───── EXERCISE INPUTS ─────

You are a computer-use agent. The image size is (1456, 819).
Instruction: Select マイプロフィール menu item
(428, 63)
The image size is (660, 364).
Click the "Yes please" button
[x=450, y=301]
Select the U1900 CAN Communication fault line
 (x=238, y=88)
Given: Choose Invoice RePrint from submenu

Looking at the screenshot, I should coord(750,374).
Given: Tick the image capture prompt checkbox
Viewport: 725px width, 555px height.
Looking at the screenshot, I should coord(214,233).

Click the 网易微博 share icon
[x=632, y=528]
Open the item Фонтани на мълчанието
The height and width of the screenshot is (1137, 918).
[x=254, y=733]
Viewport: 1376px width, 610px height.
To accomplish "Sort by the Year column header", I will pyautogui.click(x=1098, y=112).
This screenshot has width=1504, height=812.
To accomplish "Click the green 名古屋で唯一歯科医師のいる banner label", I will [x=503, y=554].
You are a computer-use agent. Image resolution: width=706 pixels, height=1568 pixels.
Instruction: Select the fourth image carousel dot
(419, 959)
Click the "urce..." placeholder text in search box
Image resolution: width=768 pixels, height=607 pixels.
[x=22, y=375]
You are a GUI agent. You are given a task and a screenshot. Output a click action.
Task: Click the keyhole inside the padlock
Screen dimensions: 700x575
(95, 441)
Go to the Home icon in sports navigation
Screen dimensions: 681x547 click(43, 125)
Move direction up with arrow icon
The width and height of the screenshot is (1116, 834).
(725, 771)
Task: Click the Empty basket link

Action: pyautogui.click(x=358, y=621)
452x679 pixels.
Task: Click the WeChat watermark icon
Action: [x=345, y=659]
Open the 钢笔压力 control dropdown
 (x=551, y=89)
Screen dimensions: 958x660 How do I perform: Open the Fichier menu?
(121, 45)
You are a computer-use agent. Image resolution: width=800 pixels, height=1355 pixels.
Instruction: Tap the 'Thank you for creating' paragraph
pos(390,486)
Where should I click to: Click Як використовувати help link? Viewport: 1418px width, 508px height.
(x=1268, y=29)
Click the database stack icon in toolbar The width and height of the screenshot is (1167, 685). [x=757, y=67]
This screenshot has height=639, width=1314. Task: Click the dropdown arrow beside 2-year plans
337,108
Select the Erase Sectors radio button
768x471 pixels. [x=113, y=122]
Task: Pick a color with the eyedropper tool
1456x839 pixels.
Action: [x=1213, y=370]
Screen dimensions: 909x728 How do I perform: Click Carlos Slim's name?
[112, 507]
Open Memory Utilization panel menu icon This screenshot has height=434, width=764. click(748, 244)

─────

» **WHAT YOU WILL DO**
Starting at the first line of the data above, please restate word for word every line up to and including the one that holds "Move direction up with arrow icon", and add nothing else.

» **YOUR RESPONSE**
You are a computer-use agent. The image size is (1456, 819).
Instruction: Select マイプロフィール menu item
(428, 63)
The image size is (660, 364).
Click the "Yes please" button
[x=450, y=301]
Select the U1900 CAN Communication fault line
 (x=238, y=88)
Given: Choose Invoice RePrint from submenu

Looking at the screenshot, I should coord(750,374).
Given: Tick the image capture prompt checkbox
Viewport: 725px width, 555px height.
Looking at the screenshot, I should coord(214,233).

Click the 网易微博 share icon
[x=632, y=528]
Open the item Фонтани на мълчанието
The height and width of the screenshot is (1137, 918).
[x=254, y=733]
Viewport: 1376px width, 610px height.
To accomplish "Sort by the Year column header", I will pyautogui.click(x=1098, y=112).
This screenshot has width=1504, height=812.
To accomplish "Click the green 名古屋で唯一歯科医師のいる banner label", I will [x=503, y=554].
You are a computer-use agent. Image resolution: width=706 pixels, height=1568 pixels.
Instruction: Select the fourth image carousel dot
(419, 959)
Click the "urce..." placeholder text in search box
Image resolution: width=768 pixels, height=607 pixels.
[x=22, y=375]
You are a GUI agent. You are given a task and a screenshot. Output a click action.
Task: Click the keyhole inside the padlock
Screen dimensions: 700x575
(95, 441)
Go to the Home icon in sports navigation
Screen dimensions: 681x547 click(43, 125)
Move direction up with arrow icon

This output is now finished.